Plum looked around to discover that she was alone again in a strange city that seemed to be empty.
“You were right.” Artem’s voice. A moment later, he materialized from the blackness of an alleyway. He was lit up by the glow of the clock tower.
“Artem!” Plum ran to him and threw her arms around him. “There you are! Where have you been?” This was not a ghost. Plum knew the difference. He was asleep and dreaming and had found his way to her here.
When he hugged her back, his arms felt weak. Plum drew back and held him by the shoulders as she inspected him. His cheeks were gaunt, his eyes ringed with dark lines, much worse than they’d been the last time she saw him. And all her elation at finding him turned into a deep and heavy dread that sat in her stomach.
“You were right to keep our dream from Dr. Abarrane.” He grabbed her wrists. “Plum, listen to me, you can’t tell them anything. You have to lie to them.
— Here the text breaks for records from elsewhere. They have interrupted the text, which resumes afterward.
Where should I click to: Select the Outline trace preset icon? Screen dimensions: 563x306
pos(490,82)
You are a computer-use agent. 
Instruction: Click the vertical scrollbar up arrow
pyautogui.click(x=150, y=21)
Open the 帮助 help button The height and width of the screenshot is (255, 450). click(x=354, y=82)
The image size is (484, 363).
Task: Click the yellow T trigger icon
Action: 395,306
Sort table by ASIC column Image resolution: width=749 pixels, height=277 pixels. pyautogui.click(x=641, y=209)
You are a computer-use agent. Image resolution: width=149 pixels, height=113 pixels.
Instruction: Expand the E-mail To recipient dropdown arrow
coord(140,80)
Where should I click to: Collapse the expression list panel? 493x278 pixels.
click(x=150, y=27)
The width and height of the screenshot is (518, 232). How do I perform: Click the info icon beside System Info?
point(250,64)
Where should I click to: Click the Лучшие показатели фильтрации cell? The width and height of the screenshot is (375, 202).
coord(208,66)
Say you dreamed about the usual things, but don’t tell them what you just saw.”
Plum shook her head. “I don’t understand. What did I just dream? Who were those p
eople?”
“I don’t know,” Artem said. “But I’ve been having dreams like this for a while. People who are searching and searching for something they can’t ever find.”
“But that’s impossible,” Plum said. “I’m there for all your dreams, and I’ve never seen them.”
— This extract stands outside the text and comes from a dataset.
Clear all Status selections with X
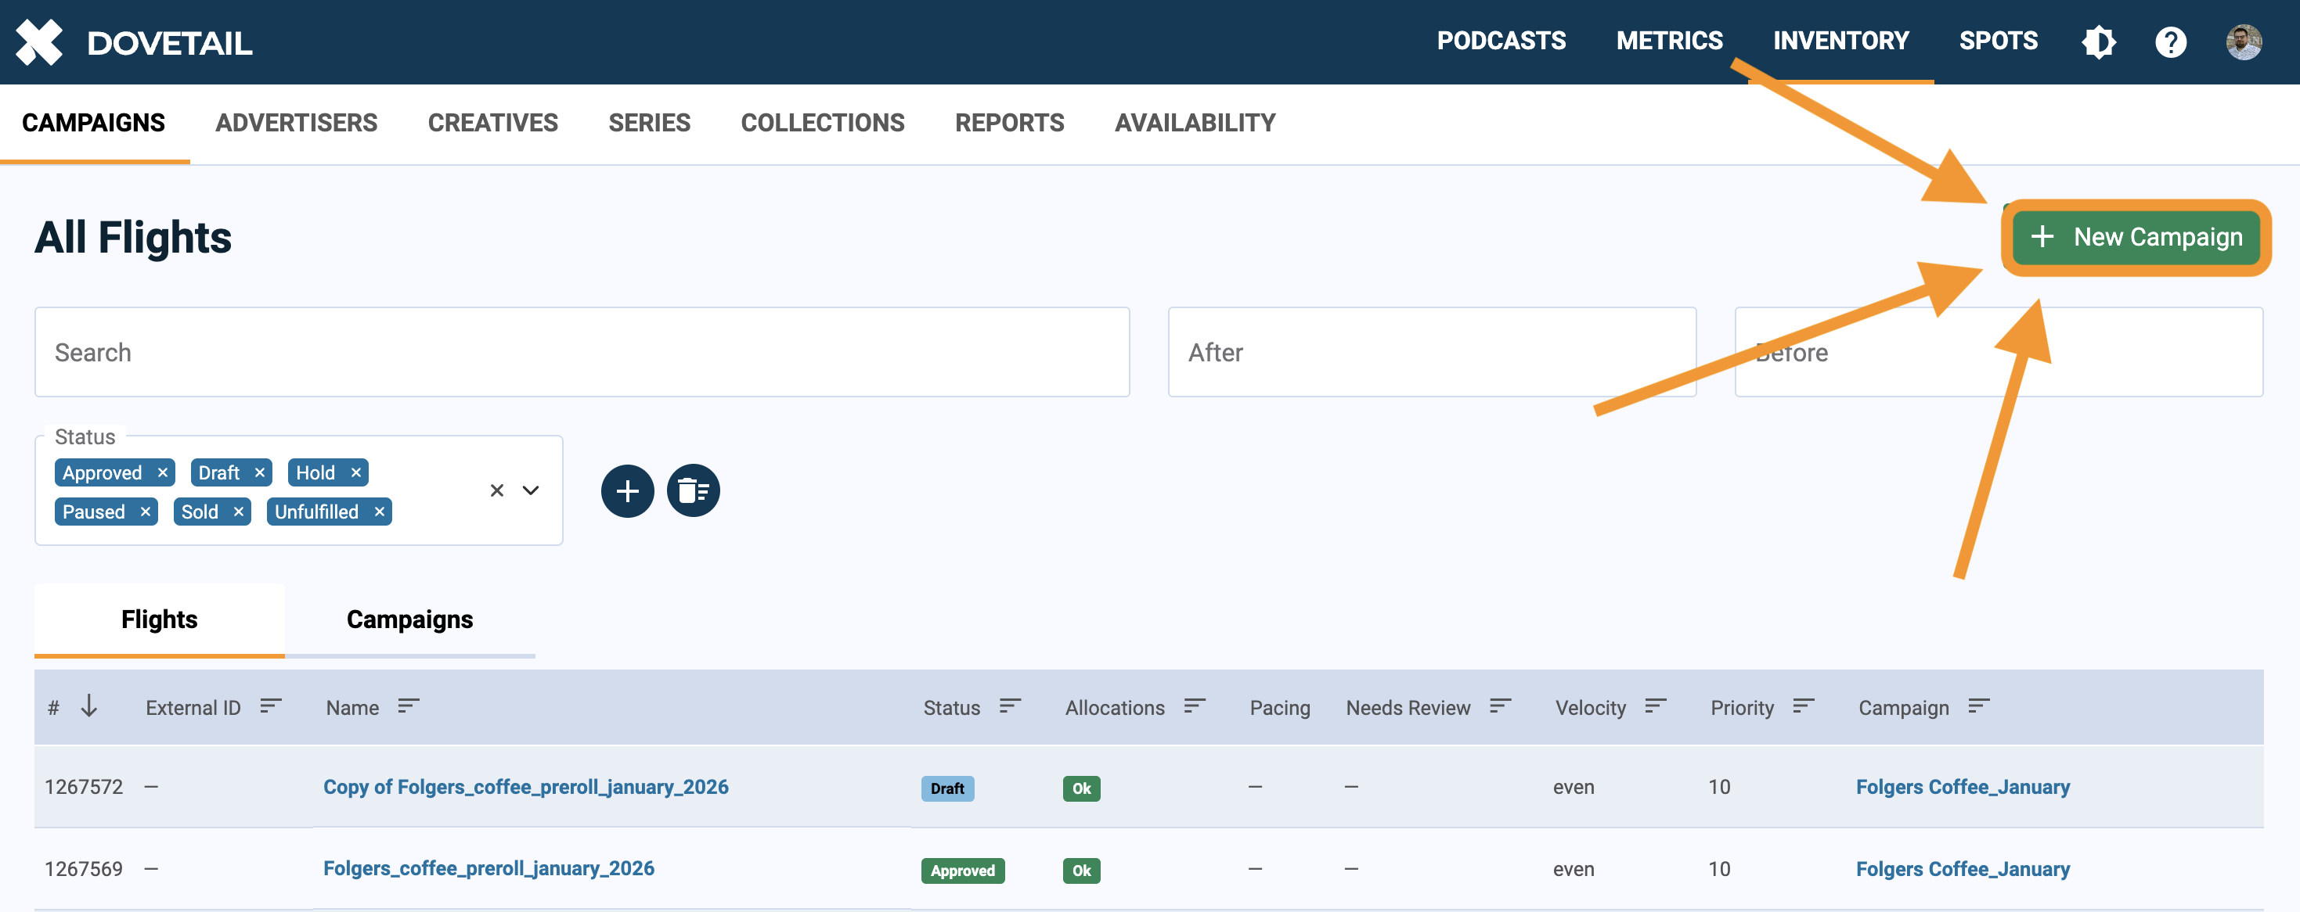The width and height of the screenshot is (2300, 912). pos(497,491)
Artem looked so sad. His mouth turned pensively downward, and he had trouble looking into her eyes. This wasn’t like him at all, and it worried her and filled her with sympathy. She wanted desperately to console him. “I haven’t told you everything,” he said. “I thought it was a fluke, at first. I’d have dreams where I was in this city. I saw two people looking for something. Something important, but I could never figure out what it was. They didn’t see me. It never lasted for very long. Soon enough it would all fade and I’d meet up with you and Vien and Gwendle.”
“Why didn’t you tell us?” Plum asked. She tugged at one of his brown curls affectionately, trying to reassure him. It didn’t work; he didn’t offer so much as a fleeting smile. “We would have helped you figure out what was going on.”
“I was scared.” Artem’s eyes were wide. “I thought something was wrong with me. I thought—I thought—well, just that something was wrong, that’s all. I didn’t tell anybody, but the pinks knew something was amiss when they monitored my pulse. They told Dr. Abarrane I was hiding something and that I was no longer to be trusted. I don’t know, maybe Dr. Abarrane has never trusted me, Plum.”
“What did Dr. Abarrane say?”
Artem’s grip on her wrists tightened. “Plum, listen to me. When you wake up, you can’t tell him that you saw me here. You have to warn Vien and Gwendle. He’s going to come for them, too. He’s going to come for you.”